[Records — start]

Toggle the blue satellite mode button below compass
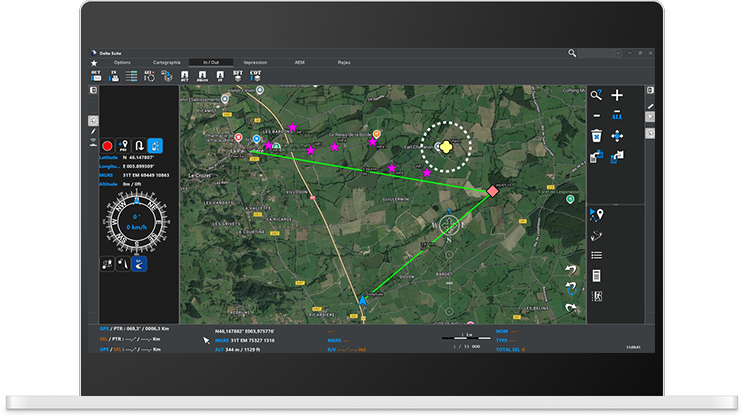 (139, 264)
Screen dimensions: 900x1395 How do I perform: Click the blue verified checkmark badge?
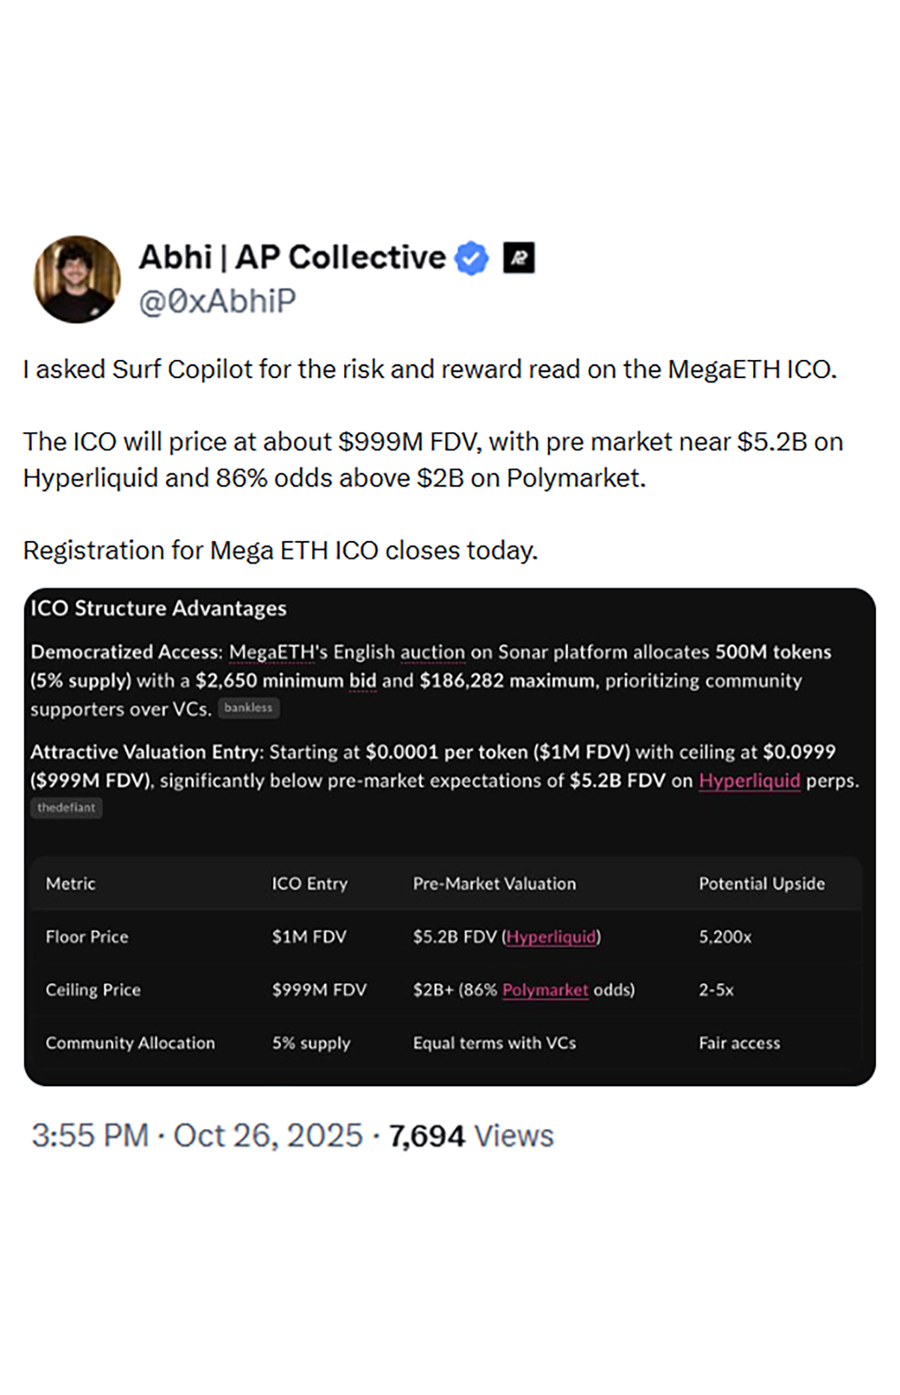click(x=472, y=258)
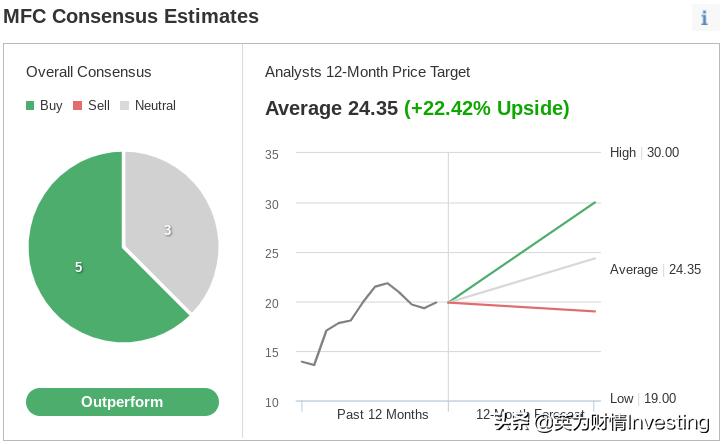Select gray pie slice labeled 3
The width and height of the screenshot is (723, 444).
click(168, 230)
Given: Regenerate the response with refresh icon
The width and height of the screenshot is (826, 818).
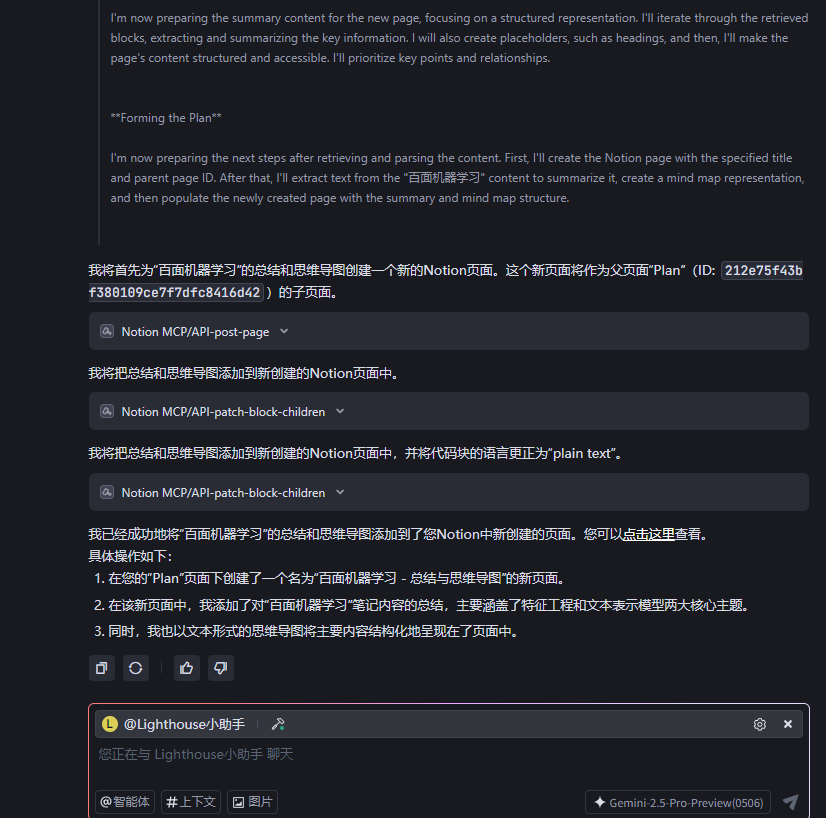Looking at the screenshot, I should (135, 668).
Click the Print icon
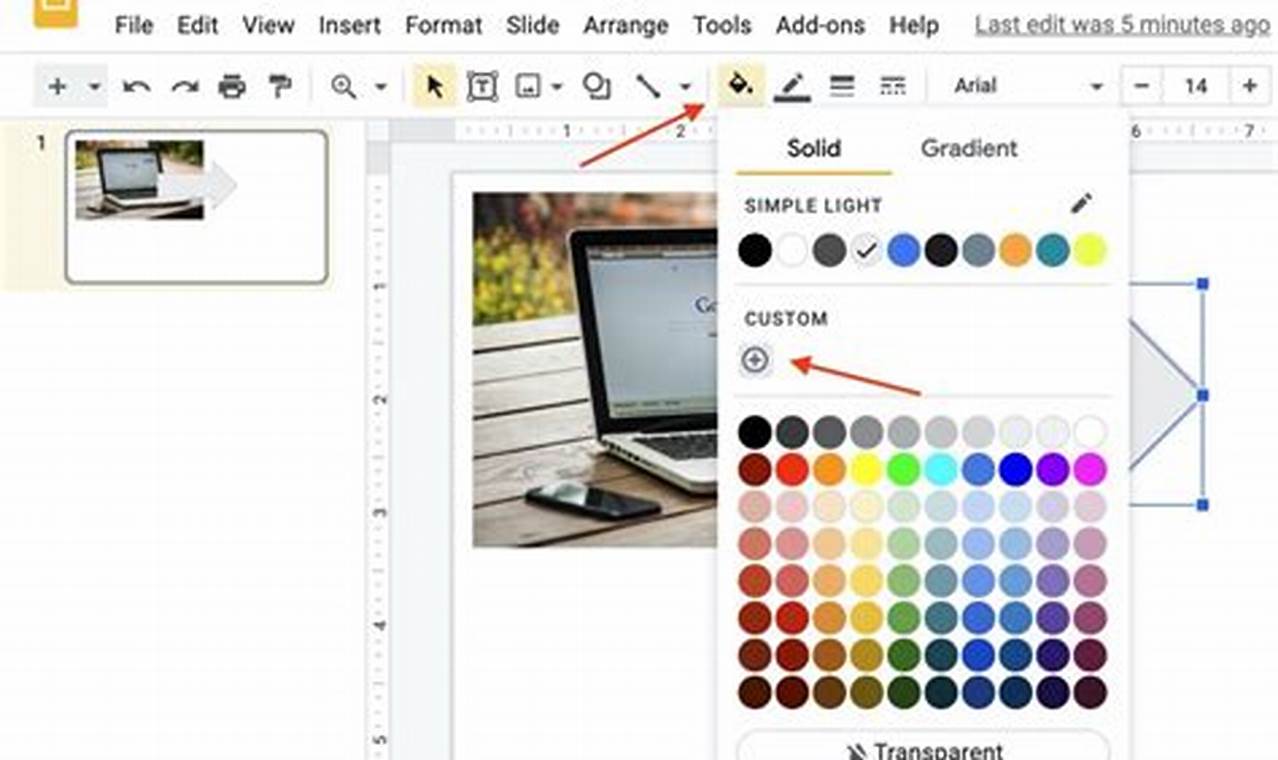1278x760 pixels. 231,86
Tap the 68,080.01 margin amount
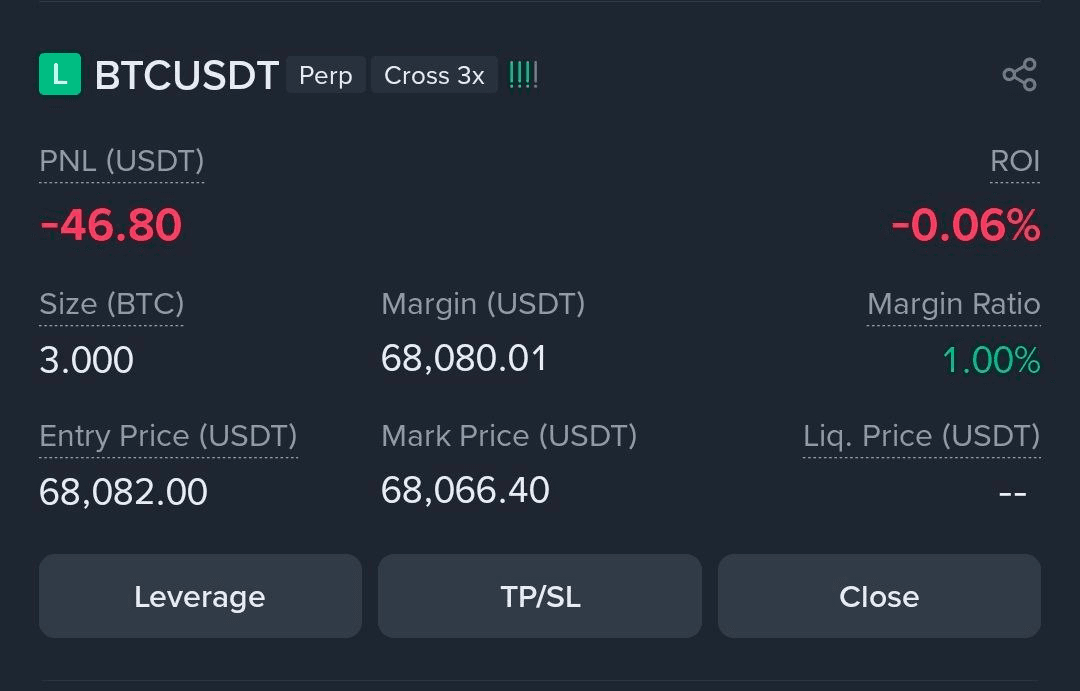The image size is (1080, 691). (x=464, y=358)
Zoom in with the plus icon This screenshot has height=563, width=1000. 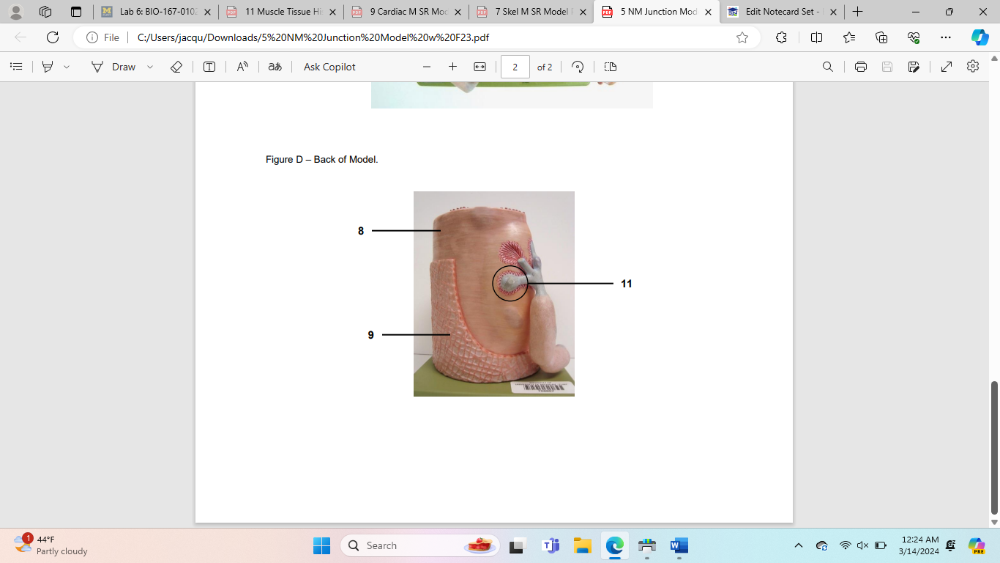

[Records — finish]

# Required work
Take the line with "Tap the 68,080.01 margin amount" and each line after it through the end of the material above, and reproduce them exactly, both ends included, without pictures.

# Task result
Tap the 68,080.01 margin amount
The image size is (1080, 691). (x=464, y=358)
Zoom in with the plus icon This screenshot has height=563, width=1000. 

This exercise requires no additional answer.